Por Francisco Escandón Guevara
Apenas el Ecuador se resarcía del homicidio del alcalde mantense, Agustín Intriago, y vuelve a conmocionarse con el sicariato perpetrado contra el presidenciable Fernando Villavicencio. Es evidente, se trata de un crimen político que profundiza la crisis de inseguridad y genera zozobra sobre el desenvolvimiento de los comicios del 20 de agosto.
Este asesinato tiene dimensiones de magnicidio y amenaza con subordinar, por completo, a la frágil democracia bajo la sujeción de la violencia y las mafias que progresivamente están tomando posesión de las instituciones estatales.
Se está imponiendo una especie de estado de barbarie en el que prima la crueldad, la irracionalidad, y está ausente cualquier principio humano. Todos los otros políticos acribillados, durante las dos últimas campañas electorales, y los cadáveres de miles de compatriotas testimonian que desde Carondelet no se gobierna.
La respuesta del banquero certifica lo dicho. Luego del gabinete de seguridad, emitió dos decretos, uno en el que anuncia tres días de luto nacional y otro, tan predecible, que declara un nuevo estado de excepción en el cual se restringen libertades públicas. Esas decisiones, como la serie de medidas asumidas durante el mandato del banquero, no menguarán la violencia. El des-gobierno de Lasso está reducido al triste papel de anunciador del obituario de muertes diarias.
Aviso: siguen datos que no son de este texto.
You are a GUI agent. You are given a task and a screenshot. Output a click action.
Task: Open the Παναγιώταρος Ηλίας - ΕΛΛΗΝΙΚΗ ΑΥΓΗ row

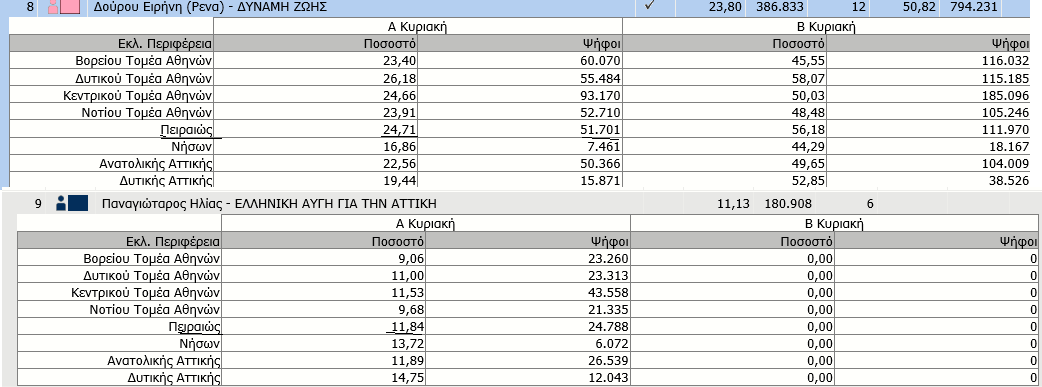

Hay más preguntas que respuestas oficiales y distintas especulaciones alrededor de los supuestos responsables del crimen, de los móviles del delito, incluso del protocolo con el que actuó el equipo de seguridad del presidenciable; pero lo cierto es que el Estado está en la obligación de contar la verdad sin dilaciones y de juzgar con todo el rigor a los autores materiales e intelectuales de este sicariato.
El crimen y el narcotráfico pretenden someter la moral de los ecuatorianos a sus macabros intereses, para ello socializan la desazón, el miedo y la impotencia como cultura de la nación. Esa realidad ya la vivió México y Colombia en las últimas décadas del siglo anterior, a partir de sus experiencias se deben recrear estrategias y políticas que permitan devolver el derecho de vivir en paz que reclama la gente.
Urge convocar a la unidad del pueblo para recuperar el país secuestrado por las mafias. Un pacto social que derrote las causas estructurales de la violencia, juzgar a sus responsables y reparar a las víctimas y sus familiares.